_BRIEF_
Go to the line containing "Our landlord services (535, 850)" in the records below and print it and every following line exactly, on through the line containing "Why sell with us? (519, 703)", then stop.

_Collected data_
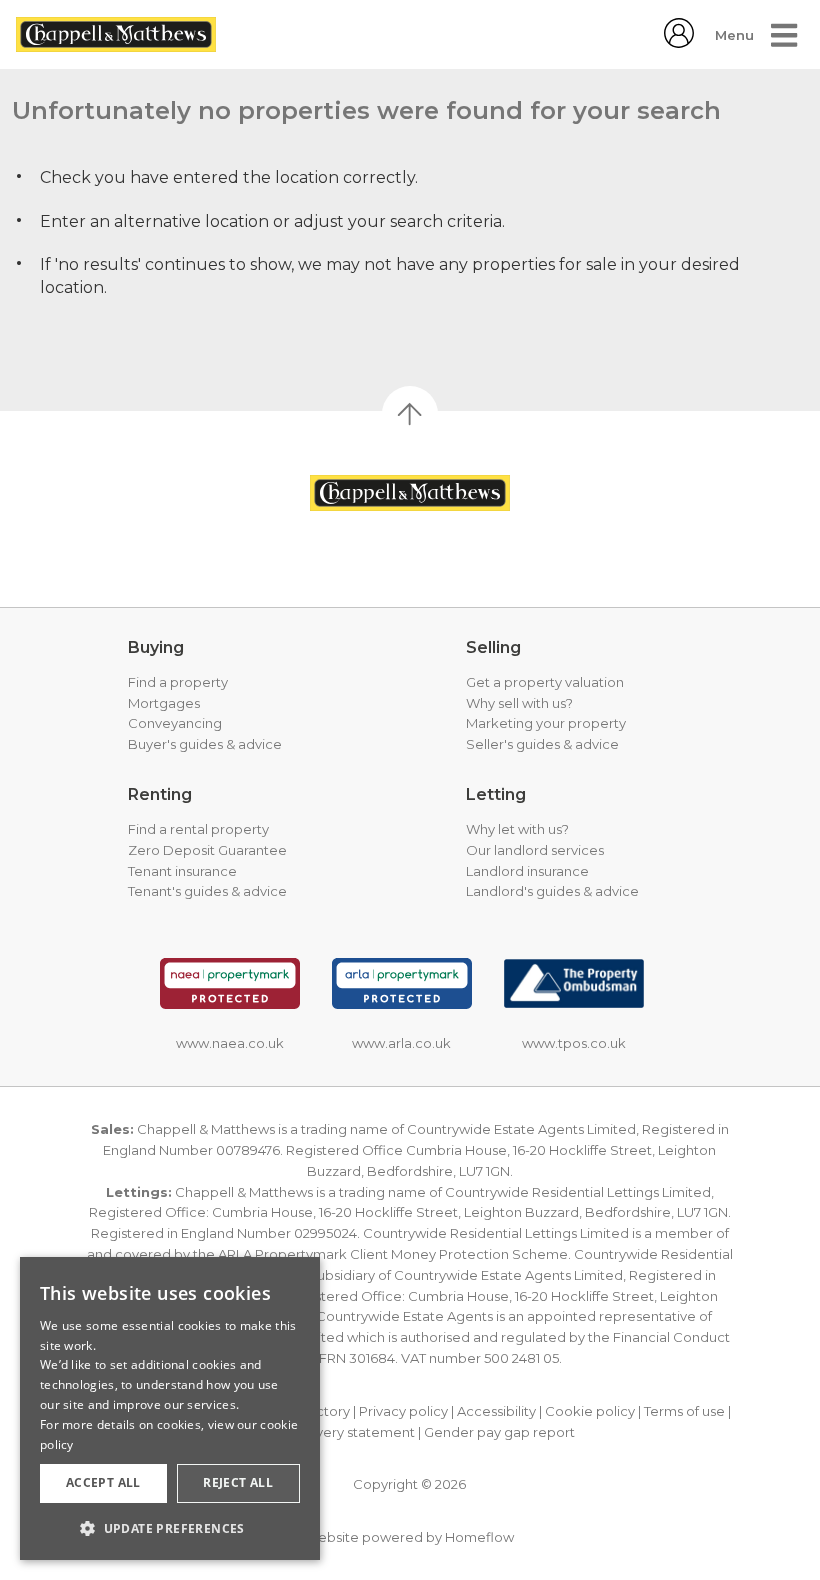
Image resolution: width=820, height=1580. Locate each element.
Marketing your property (546, 723)
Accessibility (496, 1411)
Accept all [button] (103, 1482)
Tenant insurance (182, 871)
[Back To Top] (410, 414)
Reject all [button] (238, 1482)
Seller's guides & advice (542, 744)
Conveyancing (175, 723)
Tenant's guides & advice (207, 891)
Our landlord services (535, 850)
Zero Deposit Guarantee (207, 850)
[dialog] (170, 1408)
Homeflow (479, 1537)
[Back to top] (410, 493)
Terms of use (684, 1411)
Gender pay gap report (499, 1432)
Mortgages (164, 703)
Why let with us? (517, 829)
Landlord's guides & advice (552, 891)
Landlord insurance (527, 871)
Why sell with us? (519, 703)
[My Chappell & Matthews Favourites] (679, 42)
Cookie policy (590, 1411)
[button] (170, 1528)
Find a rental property (198, 829)
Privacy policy (403, 1411)
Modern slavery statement (329, 1432)
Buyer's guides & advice (205, 744)
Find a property (178, 682)
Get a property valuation (545, 682)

_EXERCISE OUTPUT_
Our landlord services (535, 850)
Zero Deposit Guarantee (207, 850)
[dialog] (170, 1408)
Homeflow (479, 1537)
[Back to top] (410, 493)
Terms of use (684, 1411)
Gender pay gap report (499, 1432)
Mortgages (164, 703)
Why let with us? (517, 829)
Landlord's guides & advice (552, 891)
Landlord insurance (527, 871)
Why sell with us? (519, 703)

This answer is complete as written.